The coyote may have been lost, but she wasn’t, ecologically speaking, out of place. As it turns out, she was as at home in the city as she might have been anywhere else. This can sound backward. You would expect coyotes to be perfectly happy living in the wilderness, if not in Rye Brook then at least a few hours north on the Taconic, far beyond Westchester County. But people who study coyotes are finding that the creatures are drawn to cities, with their large woodland areas, small rodents, and lack of large predators. The New York Police and Parks commissioners are aware of this, too, and they are quietly ironing out interdepartmental coyote protocols regarding when to capture them and where they might be taken. This last concern is significant, and an open question, because not all of the coyotes that will be captured in New York City are expected to be tourists. In fact, it turns out that there is a whole mess of coyotes already living in the city—specifically, in the Bronx.
The way we currently think about nature in New York is that nature, for the most part, has skipped town. Henry Hudson pulled into New York Harbor and made possible the arrival of the Dutchman, who stood, as F. Scott Fitzgerald has it, “face to face for the last time in history with something commensurate to his capacity to wonder.” Then, over the centuries, the wonder—Fitzgerald’s “fresh, green breast”—moved off westward. Nature was paved, as New Amsterdamers logged and landfilled, and their ancestors subsequently filled with trash and sand and construction rubble the very swamps and marshlands that made New York Bay the great natural-resource-rich harbor that it was.

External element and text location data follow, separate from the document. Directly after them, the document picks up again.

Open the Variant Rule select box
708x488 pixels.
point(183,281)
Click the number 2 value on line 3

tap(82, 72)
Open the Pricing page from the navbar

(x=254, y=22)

What we built on top of the harbor was so awesome, and its effect on the natural landscape so extensive, that we tend to forget its foundation was once a teeming metropolis of flora and fauna. Like most large cities, New York was built where river meets ocean. But the network of waterways and islands that make up our harbor—the Hudson, Bronx, Passaic, Hackensack, and Raritan rivers; the creeks, kills, narrows, and tidal straits; the bays, inlets, basins, and coves—is one of the most intricate and ecologically complex estuaries in the world. This variety of place attracted a variety of species, all living in proximity, and as a result, New York was vibrant, dense, and diverse before it even was founded. We were a natural capital first.
Then the city happened. But over the last handful of years, as the occasional charismatic megafauna has caused headlines by squatting in Central Park or nesting on Fifth Avenue, scientists and naturalists have discovered something much more fundamental: Nature is prospering in New York. Yes, the otters, minks, bears, and mountain lions have long since disappeared. But nature as a whole—the ecosystem that is the harbor—never went away. In fact—and this may seem implausible—nature is in many ways more plentiful in New York City than it is in the surrounding suburbs and rural counties. New York is again a capital of nature; we are an ecological hot spot.
How can this be possible? What does the grimy coast of Queens have over the fields and forests of Dutchess County? The answer is the same thing the city has: variety. While upstate nature may be robust and all-encompassing, it is also, from an ecological point of view, relatively barren—a small and fairly static number of species coexisting in a scenic but manicured wilderness. This is true for most of America’s wide-open spaces. “People think of the rural as this pristine, untouched place, when it’s actually highly controlled and highly engineered space,” says Nette Compton, a senior project manager at the Parks Department. “The fact is urban areas are not as well controlled. They are messy. There is diversity.”